Breast Cancer Clinical Trial
A Study of SGN-B6A in Advanced Solid Tumors
This trial will look at a drug called SGN-B6A to find out whether it is safe for people who have solid tumors. It will study SGN-B6A to find out what its side effects are. A side effect is anything the drug does besides treating cancer. It will also study whether SGN-B6A works to treat solid tumors.
The study will have two parts. Part A of the study will find out how much SGN-B6A should be given to participants.

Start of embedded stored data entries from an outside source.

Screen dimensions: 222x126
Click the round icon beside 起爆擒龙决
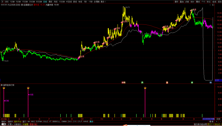click(x=21, y=5)
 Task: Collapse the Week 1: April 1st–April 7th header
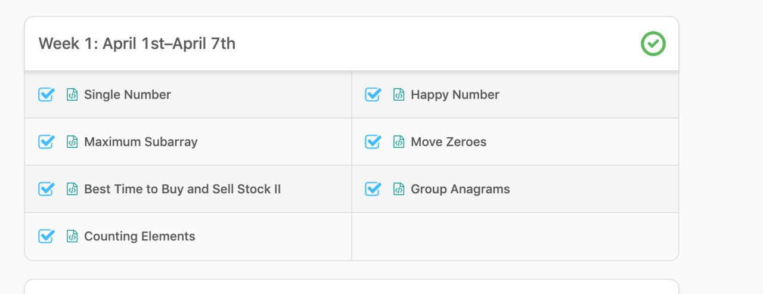tap(352, 44)
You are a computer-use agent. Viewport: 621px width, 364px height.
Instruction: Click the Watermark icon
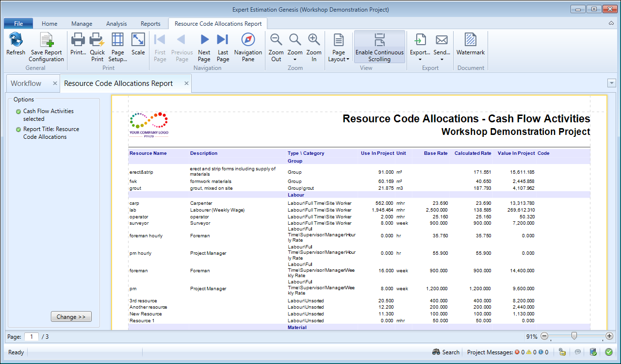coord(470,44)
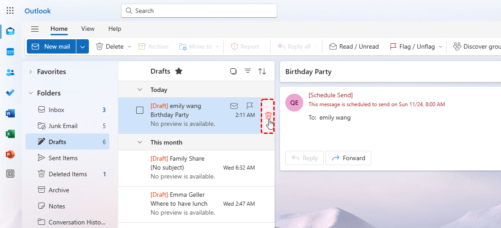Click the sort arrows icon in Drafts

click(x=262, y=71)
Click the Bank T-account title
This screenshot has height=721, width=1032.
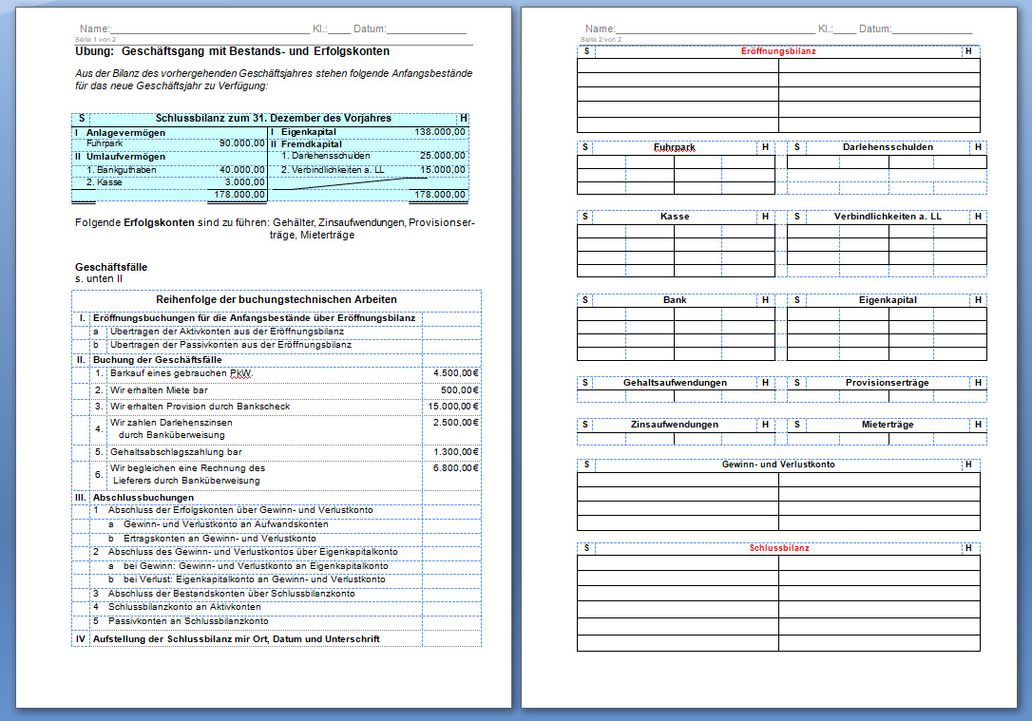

Part B will use the dose found in Part A to find out how safe SGN-B6A is and if it works to treat solid tumors.
Participants must have histologically or cytologically confirmed metastatic or unresectable solid malignancy within one of the tumor types listed below (dependent on study part).

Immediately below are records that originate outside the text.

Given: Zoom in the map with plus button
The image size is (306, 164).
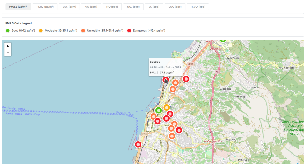Looking at the screenshot, I should (8, 46).
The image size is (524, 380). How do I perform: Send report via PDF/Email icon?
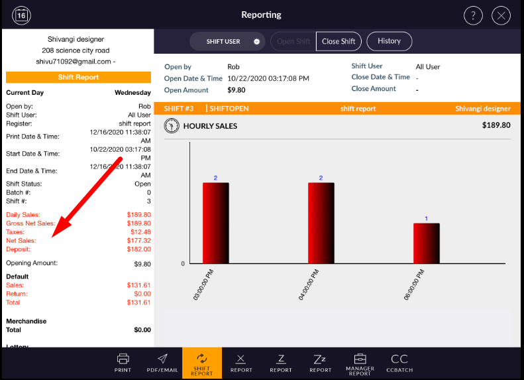click(x=162, y=362)
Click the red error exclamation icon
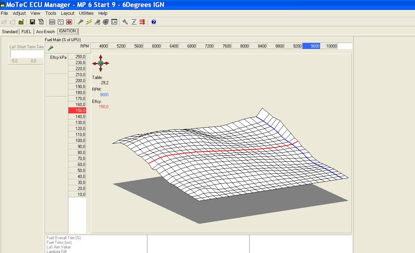The image size is (415, 253). (69, 22)
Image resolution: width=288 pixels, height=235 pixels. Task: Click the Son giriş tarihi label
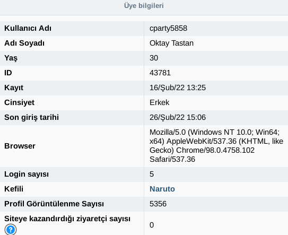coord(32,117)
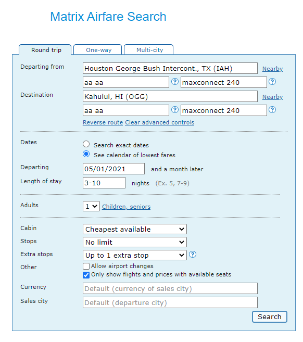Viewport: 303px width, 342px height.
Task: Open help icon beside departure maxconnect field
Action: pyautogui.click(x=272, y=82)
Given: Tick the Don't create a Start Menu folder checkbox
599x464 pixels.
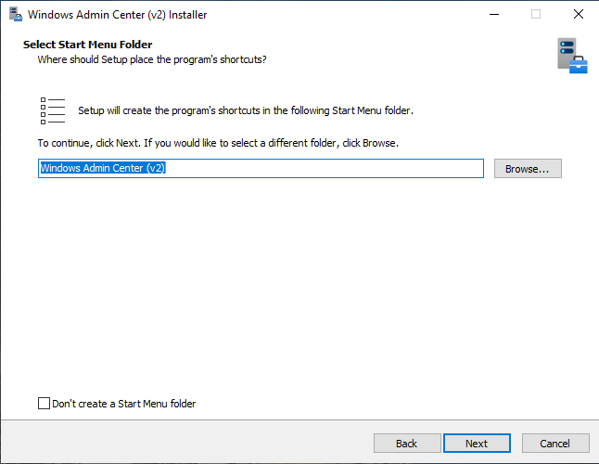Looking at the screenshot, I should pos(44,404).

Non-small cell lung cancer (NSCLC)
Head and neck squamous cell cancer (HNSCC)
Advanced HER2-negative breast cancer
Esophageal squamous cell carcinoma (ESCC)
Esophageal/Gastro-esophageal junction adenocarcinoma (EAC/GEJ)

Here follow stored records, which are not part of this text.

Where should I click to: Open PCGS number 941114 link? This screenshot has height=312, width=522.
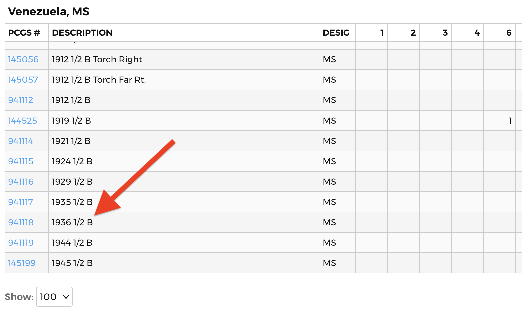21,141
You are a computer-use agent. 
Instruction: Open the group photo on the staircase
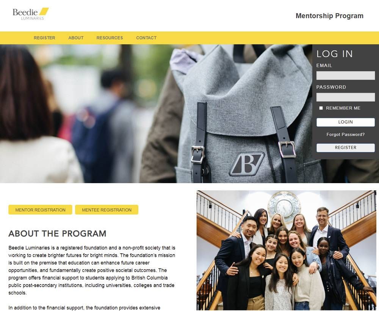pyautogui.click(x=287, y=250)
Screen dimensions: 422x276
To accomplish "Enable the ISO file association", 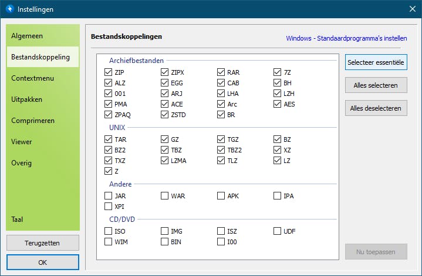I will click(109, 231).
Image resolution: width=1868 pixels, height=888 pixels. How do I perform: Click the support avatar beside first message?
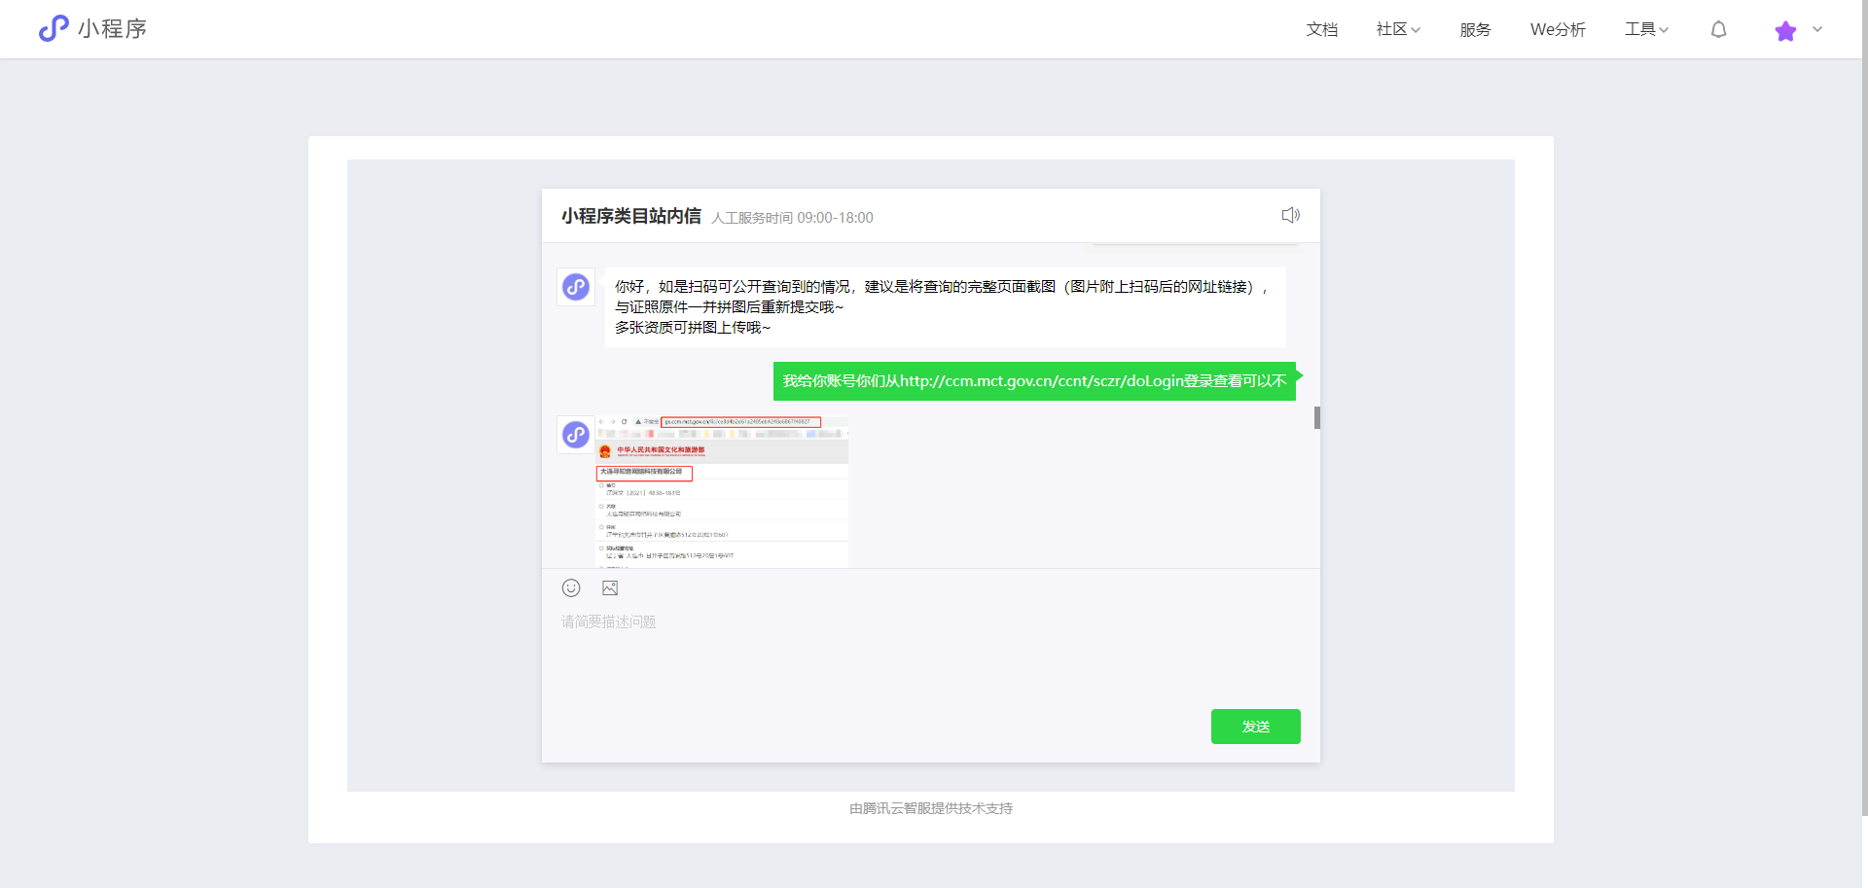pyautogui.click(x=576, y=287)
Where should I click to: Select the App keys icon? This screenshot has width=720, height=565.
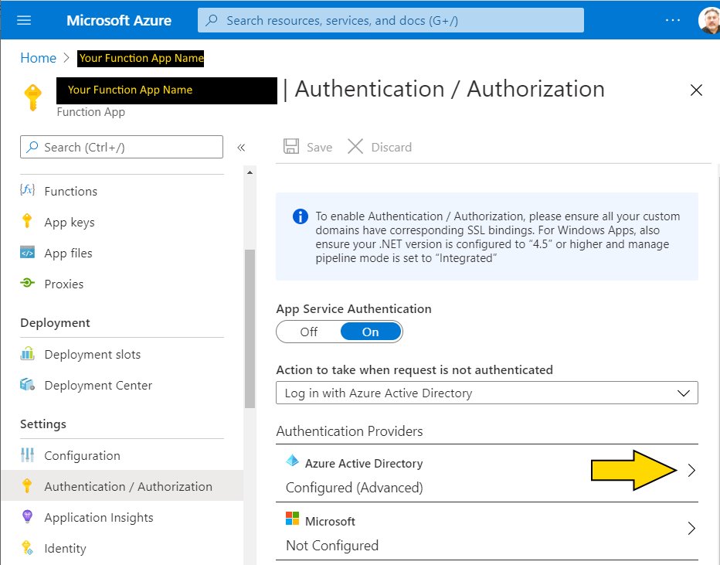coord(28,222)
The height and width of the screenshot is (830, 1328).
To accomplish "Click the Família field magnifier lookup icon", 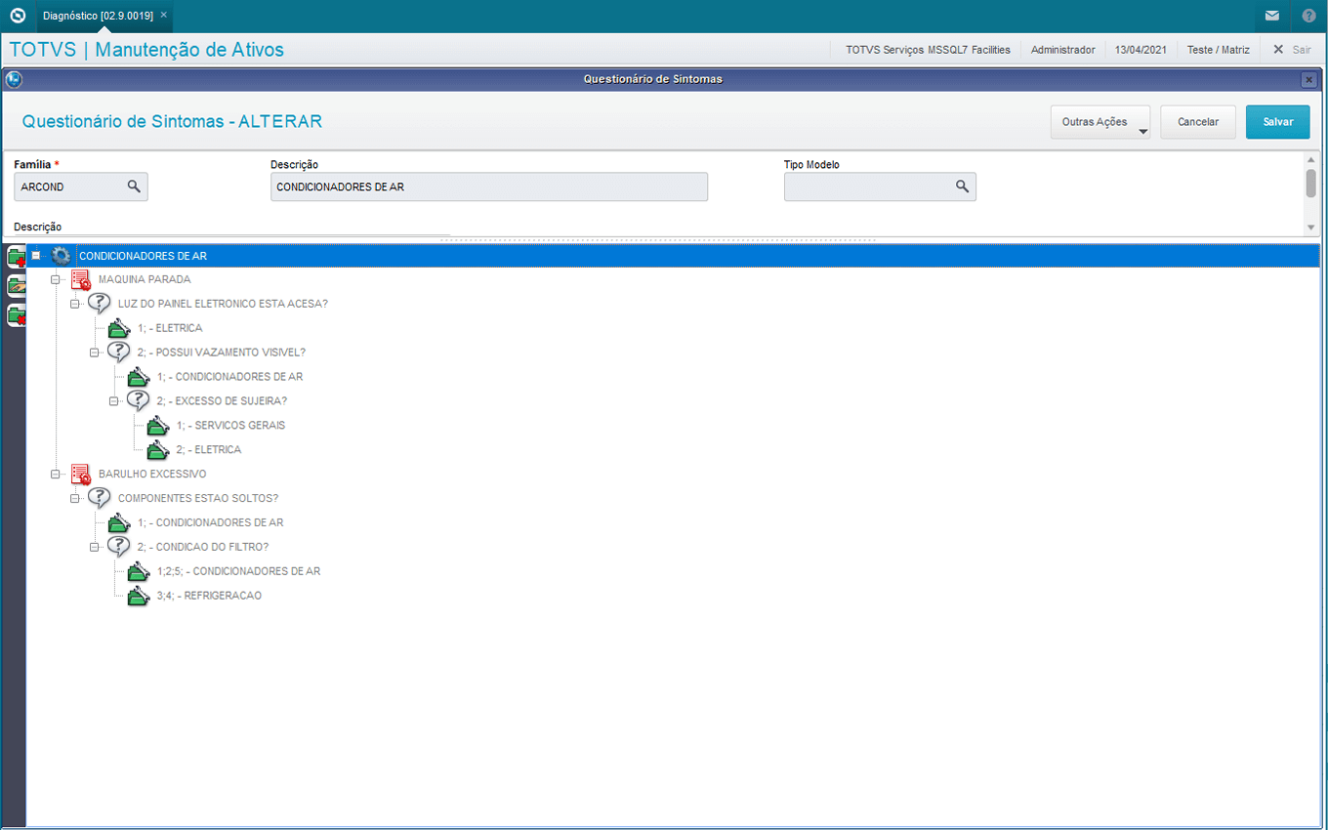I will tap(134, 187).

Cutaneous squamous cell cancer (cSCC)
Exocrine pancreatic adenocarcinoma
High grade serous ovarian cancer (HGSOC)
Part A only: Participants must have disease that is relapsed or refractory or be intolerant to standard-of-care therapies and should have no appropriate standard-of-care therapeutic options.
Part B only: Participants must have disease that is relapsed or refractory or be intolerant to standard-of-care therapies. Participants must have received platinum-based therapy and a PD-1/PD-L1 inhibitor, if applicable and available.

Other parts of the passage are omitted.